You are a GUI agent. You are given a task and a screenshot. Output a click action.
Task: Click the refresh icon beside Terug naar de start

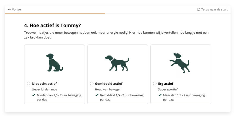199,10
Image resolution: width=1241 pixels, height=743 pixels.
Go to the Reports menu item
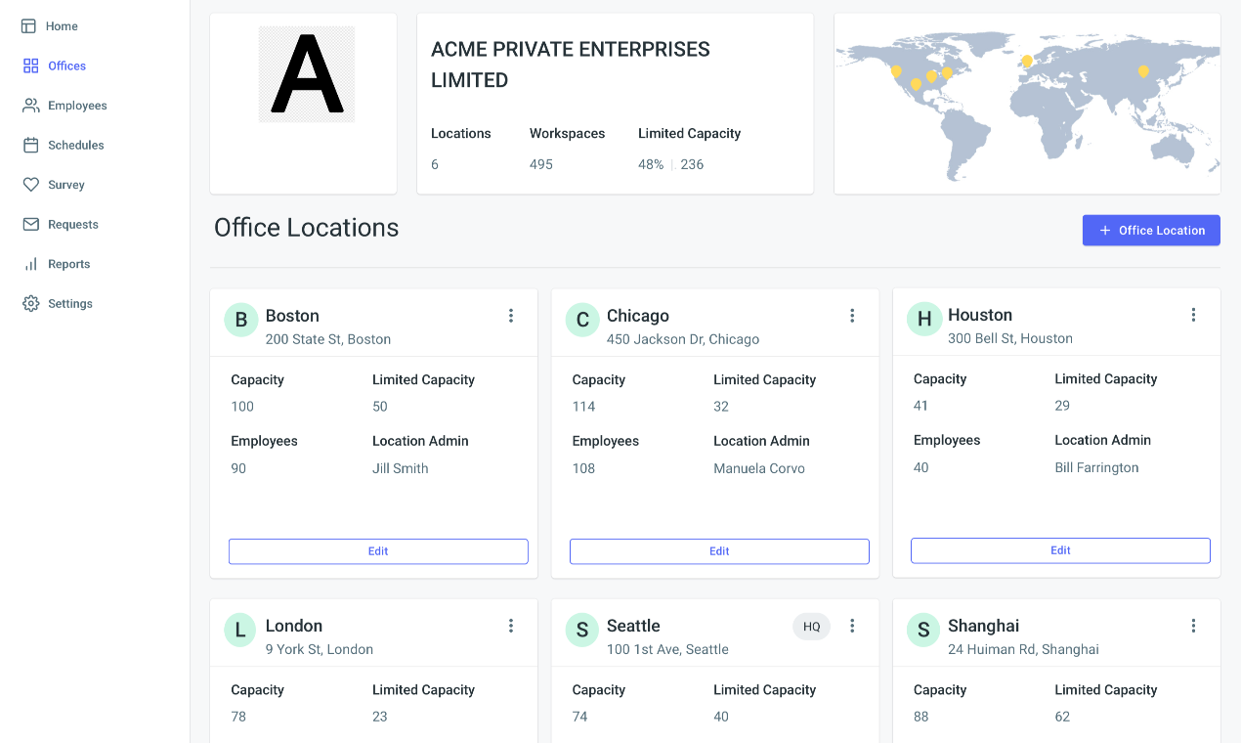pyautogui.click(x=68, y=264)
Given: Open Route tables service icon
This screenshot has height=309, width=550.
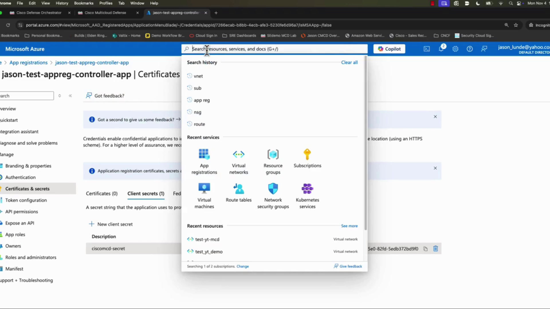Looking at the screenshot, I should (x=239, y=189).
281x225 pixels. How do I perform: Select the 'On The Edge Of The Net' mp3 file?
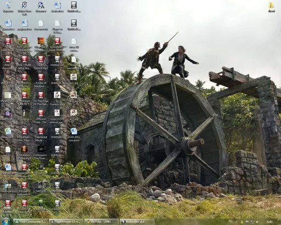[41, 98]
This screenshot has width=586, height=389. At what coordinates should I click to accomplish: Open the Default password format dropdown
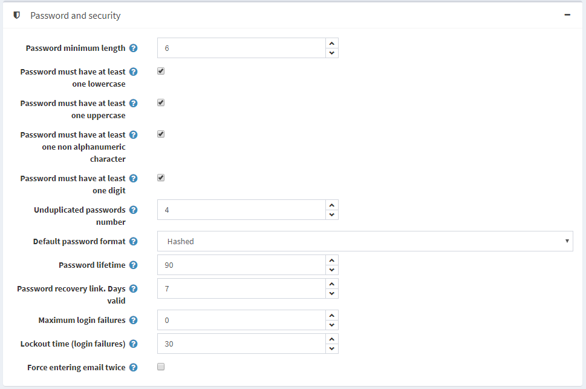tap(365, 241)

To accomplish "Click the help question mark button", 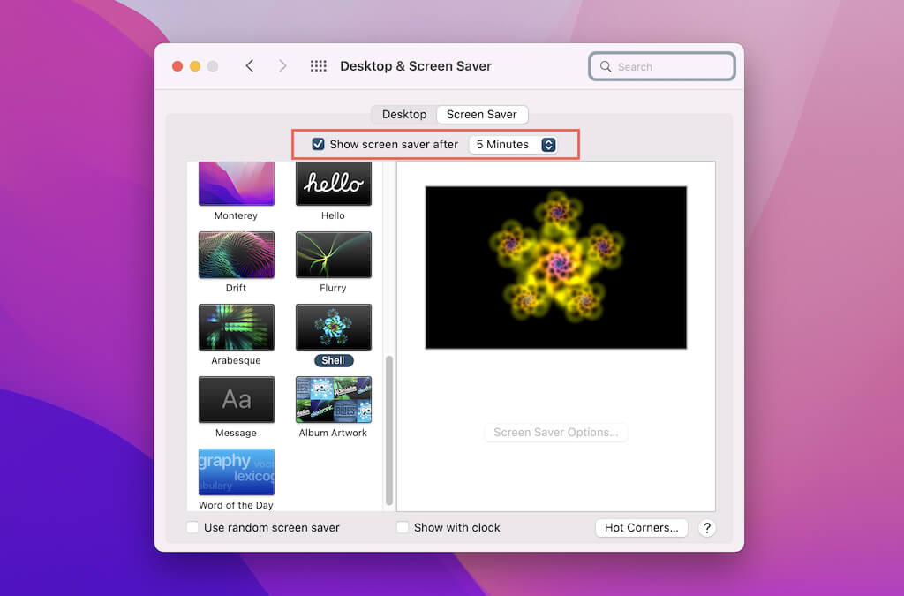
====
All lines from the one containing "Go to the Reports menu item" through the end of the data are to be written out exactly, with nothing added; skip the pictures.

Go to the Reports menu item
pyautogui.click(x=68, y=264)
Given: Open Route tables service icon
This screenshot has height=309, width=550.
Looking at the screenshot, I should (x=239, y=189).
281x225 pixels. How do I perform: Select the 'On The Edge Of The Net' mp3 file?
[41, 98]
This screenshot has width=586, height=389. At what coordinates should I click to accomplish: Open the Default password format dropdown
tap(365, 241)

To accomplish "Click the help question mark button", 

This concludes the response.